I am trying to get if 34th column has Sweden there
awk -F\" '$34 ~ /Sweden/ {print $0}' $ipp >> sweden.csv &
awk -F\" '$34 ~ /sweden/ {print $0}' $ipp >> sweden.csv &
awk -F\" '$34 ~ /SWEDEN/ {print $0}' $ipp >> sweden.csv &
awk -F\" '$34 ~ /^se$/ {print $0}' $ipp >> sweden.csv &
awk -F\" '$34 ~ /^Se$/ {print $0}' $ipp >> sweden.csv &
awk -F\" '$34 ~ /^SE$/ {print $0}' $ipp >> sweden.csv &
As far as i know it gonna be so slow, as I have 650 million rows.
Is there any way I can get all variation in 1 awk command?
CodePudding user response:
You can use this awk:
awk -F\" 'tolower($34) ~ /sweden|^se$/' "$ipp" >> sweden.csv
CodePudding user response:
With your shown samples, attempts please try following awk code.

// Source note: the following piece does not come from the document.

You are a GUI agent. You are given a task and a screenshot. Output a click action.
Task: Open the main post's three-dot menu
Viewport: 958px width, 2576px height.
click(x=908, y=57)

Simply making field separator as " and in main block checking if field 34th is either containing sweden(including upper and lower cases to match any kind of combinations of it) OR it starts from se9with both lower and upper case for letters) if any of the condition passes then print that line.

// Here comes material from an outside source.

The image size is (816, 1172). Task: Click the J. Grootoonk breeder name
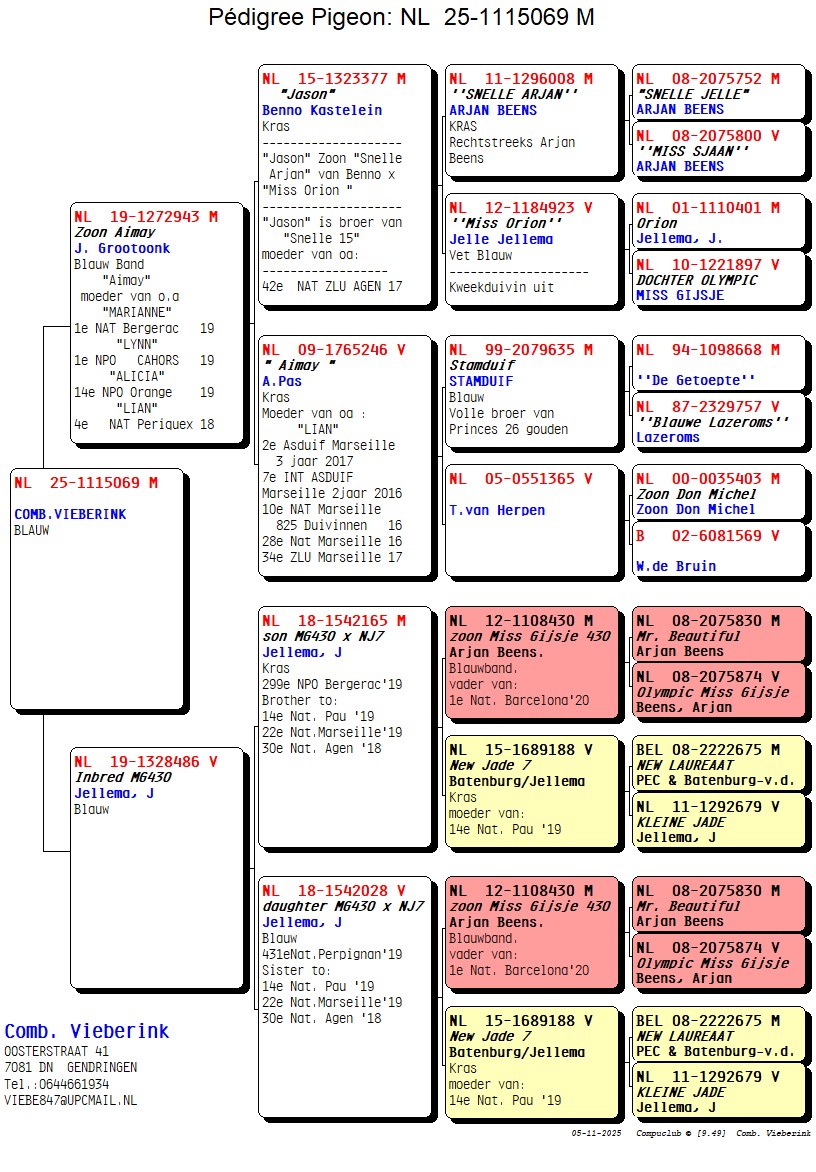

awk -F\" '$34 ~ /[Ss][Ww][Ee][Dd][Ee][Nn]|^[Ss][Ee]$/' "$ipp" >> sweden.csv
CodePudding user response:
If you're using GNU awk, you can use IGNORECASE option:
awk -F\" 'BEGIN{IGNORECASE=1} $34 ~ /sweden|^se$/' "$ipp" >> sweden.csv
CodePudding user response:
Your code might be ameloriated as already explained, more generally you might put 6 pattern-action pairs in single awk call rather than 6 separate that is
awk -F\" '$34 ~ /Sweden/ {print $0}' $ipp >> sweden.csv &
awk -F\" '$34 ~ /sweden/ {print $0}' $ipp >> sweden.csv &
awk -F\" '$34 ~ /SWEDEN/ {print $0}' $ipp >> sweden.csv &
awk -F\" '$34 ~ /^se$/ {print $0}' $ipp >> sweden.csv &
awk -F\" '$34 ~ /^Se$/ {print $0}' $ipp >> sweden.csv &
awk -F\" '$34 ~ /^SE$/ {print $0}' $ipp >> sweden.csv &
might be written more concisely as
awk -F\" '$34 ~ /Sweden/ {print $0}$34 ~ /sweden/ {print $0}$34 ~ /SWEDEN/ {print $0}$34 ~ /^se$/ {print $0}$34 ~ /^Se$/ {print $0}$34 ~ /^SE$/ {print $0}' $ipp >> sweden.csv &
Note that if line does contain both Sweden and SWEDEN it will appear twice (in 6 x awk and 1 x awk solution) and also order of lines in output might be different between these 2 approaches.